Records for locating the described items:
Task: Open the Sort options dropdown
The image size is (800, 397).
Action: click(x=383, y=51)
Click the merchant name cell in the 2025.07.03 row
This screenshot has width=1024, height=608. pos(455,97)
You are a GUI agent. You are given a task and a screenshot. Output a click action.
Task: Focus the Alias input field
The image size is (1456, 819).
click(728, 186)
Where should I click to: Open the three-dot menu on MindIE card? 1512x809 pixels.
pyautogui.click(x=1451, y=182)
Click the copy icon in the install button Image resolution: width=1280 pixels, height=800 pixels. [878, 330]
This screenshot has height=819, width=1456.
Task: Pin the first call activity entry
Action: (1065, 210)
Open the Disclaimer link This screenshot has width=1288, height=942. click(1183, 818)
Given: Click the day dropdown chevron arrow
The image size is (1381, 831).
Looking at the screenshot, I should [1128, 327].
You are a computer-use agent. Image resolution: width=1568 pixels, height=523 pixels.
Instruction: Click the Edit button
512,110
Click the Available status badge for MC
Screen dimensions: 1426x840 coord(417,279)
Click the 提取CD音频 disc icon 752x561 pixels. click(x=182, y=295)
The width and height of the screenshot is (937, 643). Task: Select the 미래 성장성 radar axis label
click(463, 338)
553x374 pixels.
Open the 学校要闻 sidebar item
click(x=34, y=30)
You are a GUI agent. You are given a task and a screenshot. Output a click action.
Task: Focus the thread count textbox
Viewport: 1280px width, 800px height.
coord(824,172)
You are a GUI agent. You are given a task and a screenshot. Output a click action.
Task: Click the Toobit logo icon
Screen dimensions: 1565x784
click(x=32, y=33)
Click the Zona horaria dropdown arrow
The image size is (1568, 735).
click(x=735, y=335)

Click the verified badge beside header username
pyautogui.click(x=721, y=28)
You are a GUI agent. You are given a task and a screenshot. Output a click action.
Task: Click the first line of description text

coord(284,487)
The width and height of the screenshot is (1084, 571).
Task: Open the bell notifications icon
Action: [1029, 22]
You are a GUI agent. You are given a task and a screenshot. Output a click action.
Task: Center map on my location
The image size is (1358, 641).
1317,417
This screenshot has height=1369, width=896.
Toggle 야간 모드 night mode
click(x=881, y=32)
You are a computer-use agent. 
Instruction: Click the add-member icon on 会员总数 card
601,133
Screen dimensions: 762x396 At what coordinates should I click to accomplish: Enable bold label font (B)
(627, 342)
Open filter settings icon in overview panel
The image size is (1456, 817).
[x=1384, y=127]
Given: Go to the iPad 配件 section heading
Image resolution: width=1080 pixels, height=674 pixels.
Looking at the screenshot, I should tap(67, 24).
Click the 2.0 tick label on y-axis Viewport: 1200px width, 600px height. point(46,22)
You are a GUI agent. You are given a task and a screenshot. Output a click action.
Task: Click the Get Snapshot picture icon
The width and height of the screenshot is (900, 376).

WRITTEN TASK
Render every line of the records above as a Markdown table with two columns, Row and Line. Put the row number in Row and the line in Line, and leave out blank lines.

WRITTEN ANSWER
| Row | Line |
|---|---|
| 1 | Task: Open the Sort options dropdown |
| 2 | The image size is (800, 397). |
| 3 | Action: click(x=383, y=51) |
| 4 | Click the merchant name cell in the 2025.07.03 row |
| 5 | This screenshot has width=1024, height=608. pos(455,97) |
| 6 | You are a GUI agent. You are given a task and a screenshot. Output a click action. |
| 7 | Task: Focus the Alias input field |
| 8 | The image size is (1456, 819). |
| 9 | click(728, 186) |
| 10 | Where should I click to: Open the three-dot menu on MindIE card? 1512x809 pixels. |
| 11 | pyautogui.click(x=1451, y=182) |
| 12 | Click the copy icon in the install button Image resolution: width=1280 pixels, height=800 pixels. [878, 330] |
| 13 | This screenshot has height=819, width=1456. |
| 14 | Task: Pin the first call activity entry |
| 15 | Action: (1065, 210) |
| 16 | Open the Disclaimer link This screenshot has width=1288, height=942. click(1183, 818) |
| 17 | Given: Click the day dropdown chevron arrow |
| 18 | The image size is (1381, 831). |
| 19 | Looking at the screenshot, I should [1128, 327]. |
| 20 | You are a computer-use agent. Image resolution: width=1568 pixels, height=523 pixels. |
| 21 | Instruction: Click the Edit button |
| 22 | 512,110 |
| 23 | Click the Available status badge for MC |
| 24 | Screen dimensions: 1426x840 coord(417,279) |
| 25 | Click the 提取CD音频 disc icon 752x561 pixels. click(x=182, y=295) |
| 26 | The width and height of the screenshot is (937, 643). Task: Select the 미래 성장성 radar axis label |
| 27 | click(463, 338) |
| 28 | 553x374 pixels. |
| 29 | Open the 学校要闻 sidebar item |
| 30 | click(x=34, y=30) |
| 31 | You are a GUI agent. You are given a task and a screenshot. Output a click action. |
| 32 | Task: Focus the thread count textbox |
| 33 | Viewport: 1280px width, 800px height. |
| 34 | coord(824,172) |
| 35 | You are a GUI agent. You are given a task and a screenshot. Output a click action. |
| 36 | Task: Click the Toobit logo icon |
| 37 | Screen dimensions: 1565x784 |
| 38 | click(x=32, y=33) |
| 39 | Click the Zona horaria dropdown arrow |
| 40 | The image size is (1568, 735). |
| 41 | click(x=735, y=335) |
| 42 | Click the verified badge beside header username |
| 43 | pyautogui.click(x=721, y=28) |
| 44 | You are a GUI agent. You are given a task and a screenshot. Output a click action. |
| 45 | Task: Click the first line of description text |
| 46 | coord(284,487) |
| 47 | The width and height of the screenshot is (1084, 571). |
| 48 | Task: Open the bell notifications icon |
| 49 | Action: [1029, 22] |
| 50 | You are a GUI agent. You are given a task and a screenshot. Output a click action. |
| 51 | Task: Center map on my location |
| 52 | The image size is (1358, 641). |
| 53 | 1317,417 |
| 54 | This screenshot has height=1369, width=896. |
| 55 | Toggle 야간 모드 night mode |
| 56 | click(x=881, y=32) |
| 57 | You are a computer-use agent.  |
| 58 | Instruction: Click the add-member icon on 会员总数 card |
| 59 | 601,133 |
| 60 | Screen dimensions: 762x396 At what coordinates should I click to accomplish: Enable bold label font (B) |
| 61 | (627, 342) |
| 62 | Open filter settings icon in overview panel |
| 63 | The image size is (1456, 817). |
| 64 | [x=1384, y=127] |
| 65 | Given: Go to the iPad 配件 section heading |
| 66 | Image resolution: width=1080 pixels, height=674 pixels. |
| 67 | Looking at the screenshot, I should tap(67, 24). |
| 68 | Click the 2.0 tick label on y-axis Viewport: 1200px width, 600px height. point(46,22) |
| 69 | You are a GUI agent. You are given a task and a screenshot. Output a click action. |
| 70 | Task: Click the Get Snapshot picture icon |
| 71 | The width and height of the screenshot is (900, 376). |